▶ Given problem:
Reproduce the records word for word, starting with the line that contains "Where should I click to: Click the Actualités" and continuing through the line that contains "Action: click(x=960, y=19)", with both of those lines included.

begin

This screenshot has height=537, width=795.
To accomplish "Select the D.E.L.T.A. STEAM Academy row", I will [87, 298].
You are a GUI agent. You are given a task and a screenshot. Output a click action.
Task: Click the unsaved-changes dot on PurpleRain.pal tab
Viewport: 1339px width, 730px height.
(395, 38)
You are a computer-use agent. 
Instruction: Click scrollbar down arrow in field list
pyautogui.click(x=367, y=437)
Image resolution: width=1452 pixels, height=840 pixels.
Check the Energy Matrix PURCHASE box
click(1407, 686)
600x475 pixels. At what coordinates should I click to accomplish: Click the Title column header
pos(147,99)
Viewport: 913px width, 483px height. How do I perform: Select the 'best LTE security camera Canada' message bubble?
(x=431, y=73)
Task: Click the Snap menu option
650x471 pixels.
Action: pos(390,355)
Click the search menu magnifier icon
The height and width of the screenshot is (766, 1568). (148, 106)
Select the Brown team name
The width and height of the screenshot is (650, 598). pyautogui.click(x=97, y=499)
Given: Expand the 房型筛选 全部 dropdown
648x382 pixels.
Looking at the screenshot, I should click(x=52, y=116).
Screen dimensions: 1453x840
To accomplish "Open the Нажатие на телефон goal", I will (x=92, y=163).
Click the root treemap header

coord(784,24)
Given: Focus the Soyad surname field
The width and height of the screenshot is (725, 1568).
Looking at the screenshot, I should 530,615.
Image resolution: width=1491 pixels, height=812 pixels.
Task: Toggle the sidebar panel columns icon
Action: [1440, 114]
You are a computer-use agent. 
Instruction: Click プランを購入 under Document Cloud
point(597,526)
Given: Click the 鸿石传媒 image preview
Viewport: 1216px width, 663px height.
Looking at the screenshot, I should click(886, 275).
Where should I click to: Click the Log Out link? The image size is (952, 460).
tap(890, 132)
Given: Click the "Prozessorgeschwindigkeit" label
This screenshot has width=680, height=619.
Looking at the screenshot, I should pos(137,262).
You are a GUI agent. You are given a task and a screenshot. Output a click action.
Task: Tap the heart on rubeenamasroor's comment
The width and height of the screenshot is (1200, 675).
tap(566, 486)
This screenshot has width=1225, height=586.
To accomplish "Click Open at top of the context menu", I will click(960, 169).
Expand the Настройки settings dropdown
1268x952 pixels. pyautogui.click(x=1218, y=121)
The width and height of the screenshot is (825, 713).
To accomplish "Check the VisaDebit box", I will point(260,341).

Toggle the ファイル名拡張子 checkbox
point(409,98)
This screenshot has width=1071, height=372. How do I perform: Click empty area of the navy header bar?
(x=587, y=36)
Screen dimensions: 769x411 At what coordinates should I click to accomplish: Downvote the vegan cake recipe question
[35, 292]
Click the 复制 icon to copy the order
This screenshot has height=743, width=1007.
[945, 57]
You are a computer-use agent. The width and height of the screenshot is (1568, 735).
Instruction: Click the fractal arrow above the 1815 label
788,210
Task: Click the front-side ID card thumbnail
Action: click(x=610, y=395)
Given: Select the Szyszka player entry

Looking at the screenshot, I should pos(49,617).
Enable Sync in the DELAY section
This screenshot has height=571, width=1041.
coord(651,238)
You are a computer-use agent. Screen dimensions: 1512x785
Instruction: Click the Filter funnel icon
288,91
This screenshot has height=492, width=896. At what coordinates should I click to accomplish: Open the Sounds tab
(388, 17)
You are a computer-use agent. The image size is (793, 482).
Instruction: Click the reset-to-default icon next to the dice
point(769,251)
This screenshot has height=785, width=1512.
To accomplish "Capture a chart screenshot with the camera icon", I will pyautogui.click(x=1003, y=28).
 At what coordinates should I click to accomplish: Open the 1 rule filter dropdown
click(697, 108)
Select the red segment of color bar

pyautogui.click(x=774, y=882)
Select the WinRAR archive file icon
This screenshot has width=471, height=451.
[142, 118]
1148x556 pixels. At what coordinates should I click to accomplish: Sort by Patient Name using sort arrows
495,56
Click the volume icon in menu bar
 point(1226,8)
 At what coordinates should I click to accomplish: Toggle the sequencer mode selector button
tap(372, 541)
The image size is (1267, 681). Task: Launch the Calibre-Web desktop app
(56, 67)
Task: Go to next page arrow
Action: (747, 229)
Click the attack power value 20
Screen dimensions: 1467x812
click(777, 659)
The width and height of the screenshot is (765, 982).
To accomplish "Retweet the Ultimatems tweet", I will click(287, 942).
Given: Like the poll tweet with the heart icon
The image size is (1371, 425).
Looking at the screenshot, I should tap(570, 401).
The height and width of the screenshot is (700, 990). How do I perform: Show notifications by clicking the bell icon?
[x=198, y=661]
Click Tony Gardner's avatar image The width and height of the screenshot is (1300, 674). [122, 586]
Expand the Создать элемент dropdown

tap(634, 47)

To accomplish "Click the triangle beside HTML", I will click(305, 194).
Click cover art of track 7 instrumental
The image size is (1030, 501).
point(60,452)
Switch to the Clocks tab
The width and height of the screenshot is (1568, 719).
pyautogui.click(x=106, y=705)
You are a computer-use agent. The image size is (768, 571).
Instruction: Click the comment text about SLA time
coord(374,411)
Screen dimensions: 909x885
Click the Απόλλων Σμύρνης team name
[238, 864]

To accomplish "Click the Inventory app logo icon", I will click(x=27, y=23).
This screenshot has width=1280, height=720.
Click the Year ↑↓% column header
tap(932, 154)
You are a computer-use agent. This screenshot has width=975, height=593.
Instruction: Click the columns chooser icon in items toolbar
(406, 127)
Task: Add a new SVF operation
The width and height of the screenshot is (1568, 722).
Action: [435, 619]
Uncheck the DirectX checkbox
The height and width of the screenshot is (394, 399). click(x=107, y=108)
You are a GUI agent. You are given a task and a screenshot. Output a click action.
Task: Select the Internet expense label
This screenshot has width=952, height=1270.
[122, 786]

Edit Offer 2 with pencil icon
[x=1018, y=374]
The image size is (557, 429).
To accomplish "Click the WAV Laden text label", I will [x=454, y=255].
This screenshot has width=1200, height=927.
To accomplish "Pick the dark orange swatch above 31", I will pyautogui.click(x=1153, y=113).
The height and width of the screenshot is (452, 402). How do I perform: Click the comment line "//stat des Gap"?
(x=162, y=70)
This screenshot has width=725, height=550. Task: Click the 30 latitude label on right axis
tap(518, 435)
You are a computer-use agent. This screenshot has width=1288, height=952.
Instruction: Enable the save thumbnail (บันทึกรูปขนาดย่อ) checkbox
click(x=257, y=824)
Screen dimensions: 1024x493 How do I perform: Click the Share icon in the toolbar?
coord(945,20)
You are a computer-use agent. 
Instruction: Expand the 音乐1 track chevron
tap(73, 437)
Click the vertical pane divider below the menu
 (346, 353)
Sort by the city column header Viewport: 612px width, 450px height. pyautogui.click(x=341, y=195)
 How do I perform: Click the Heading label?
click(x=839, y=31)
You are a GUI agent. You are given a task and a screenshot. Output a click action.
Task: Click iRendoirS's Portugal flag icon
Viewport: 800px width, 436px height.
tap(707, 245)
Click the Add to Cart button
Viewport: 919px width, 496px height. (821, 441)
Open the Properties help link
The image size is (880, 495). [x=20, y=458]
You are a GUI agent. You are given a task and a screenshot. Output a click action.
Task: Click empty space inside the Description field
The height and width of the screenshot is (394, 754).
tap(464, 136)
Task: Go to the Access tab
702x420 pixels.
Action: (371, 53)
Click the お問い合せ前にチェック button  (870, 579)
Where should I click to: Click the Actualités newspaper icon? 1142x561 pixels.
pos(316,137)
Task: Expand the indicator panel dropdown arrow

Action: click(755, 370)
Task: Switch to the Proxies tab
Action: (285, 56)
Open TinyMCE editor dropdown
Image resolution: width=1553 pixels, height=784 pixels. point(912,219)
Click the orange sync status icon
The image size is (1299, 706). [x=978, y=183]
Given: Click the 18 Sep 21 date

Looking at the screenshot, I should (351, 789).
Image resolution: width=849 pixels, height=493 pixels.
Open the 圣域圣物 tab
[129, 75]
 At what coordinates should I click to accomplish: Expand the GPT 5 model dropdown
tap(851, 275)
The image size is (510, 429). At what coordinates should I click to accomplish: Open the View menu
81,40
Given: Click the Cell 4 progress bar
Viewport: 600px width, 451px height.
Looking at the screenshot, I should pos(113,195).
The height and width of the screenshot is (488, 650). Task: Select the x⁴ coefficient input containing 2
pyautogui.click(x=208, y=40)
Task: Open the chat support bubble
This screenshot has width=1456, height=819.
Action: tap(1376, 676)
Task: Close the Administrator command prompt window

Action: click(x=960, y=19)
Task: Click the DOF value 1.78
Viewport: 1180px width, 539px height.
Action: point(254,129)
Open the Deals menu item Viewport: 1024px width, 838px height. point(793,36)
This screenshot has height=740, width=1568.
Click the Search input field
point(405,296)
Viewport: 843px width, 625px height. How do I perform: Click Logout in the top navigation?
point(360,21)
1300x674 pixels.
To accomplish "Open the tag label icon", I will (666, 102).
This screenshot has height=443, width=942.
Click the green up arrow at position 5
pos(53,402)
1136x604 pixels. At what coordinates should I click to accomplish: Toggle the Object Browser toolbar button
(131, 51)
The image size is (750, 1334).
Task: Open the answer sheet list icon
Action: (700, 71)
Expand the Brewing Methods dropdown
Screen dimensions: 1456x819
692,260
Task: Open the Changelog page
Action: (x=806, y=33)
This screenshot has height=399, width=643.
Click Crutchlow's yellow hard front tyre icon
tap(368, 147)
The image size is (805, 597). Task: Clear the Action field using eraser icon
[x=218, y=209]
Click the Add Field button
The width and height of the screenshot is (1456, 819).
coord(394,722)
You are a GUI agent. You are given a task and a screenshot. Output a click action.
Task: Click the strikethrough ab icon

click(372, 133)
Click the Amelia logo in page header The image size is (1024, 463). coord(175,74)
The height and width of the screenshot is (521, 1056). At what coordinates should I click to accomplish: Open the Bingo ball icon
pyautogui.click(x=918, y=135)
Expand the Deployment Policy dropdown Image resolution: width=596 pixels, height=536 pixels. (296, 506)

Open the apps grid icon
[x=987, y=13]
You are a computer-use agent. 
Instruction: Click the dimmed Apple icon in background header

end

▶ Solution for this problem:
Where should I click to: Click the Actualités newspaper icon? 1142x561 pixels.
pos(316,137)
Task: Expand the indicator panel dropdown arrow

Action: click(755, 370)
Task: Switch to the Proxies tab
Action: (285, 56)
Open TinyMCE editor dropdown
Image resolution: width=1553 pixels, height=784 pixels. point(912,219)
Click the orange sync status icon
The image size is (1299, 706). [x=978, y=183]
Given: Click the 18 Sep 21 date

Looking at the screenshot, I should (351, 789).
Image resolution: width=849 pixels, height=493 pixels.
Open the 圣域圣物 tab
[129, 75]
 At what coordinates should I click to accomplish: Expand the GPT 5 model dropdown
tap(851, 275)
The image size is (510, 429). At what coordinates should I click to accomplish: Open the View menu
81,40
Given: Click the Cell 4 progress bar
Viewport: 600px width, 451px height.
Looking at the screenshot, I should pos(113,195).
The height and width of the screenshot is (488, 650). Task: Select the x⁴ coefficient input containing 2
pyautogui.click(x=208, y=40)
Task: Open the chat support bubble
This screenshot has width=1456, height=819.
Action: tap(1376, 676)
Task: Close the Administrator command prompt window

Action: click(x=960, y=19)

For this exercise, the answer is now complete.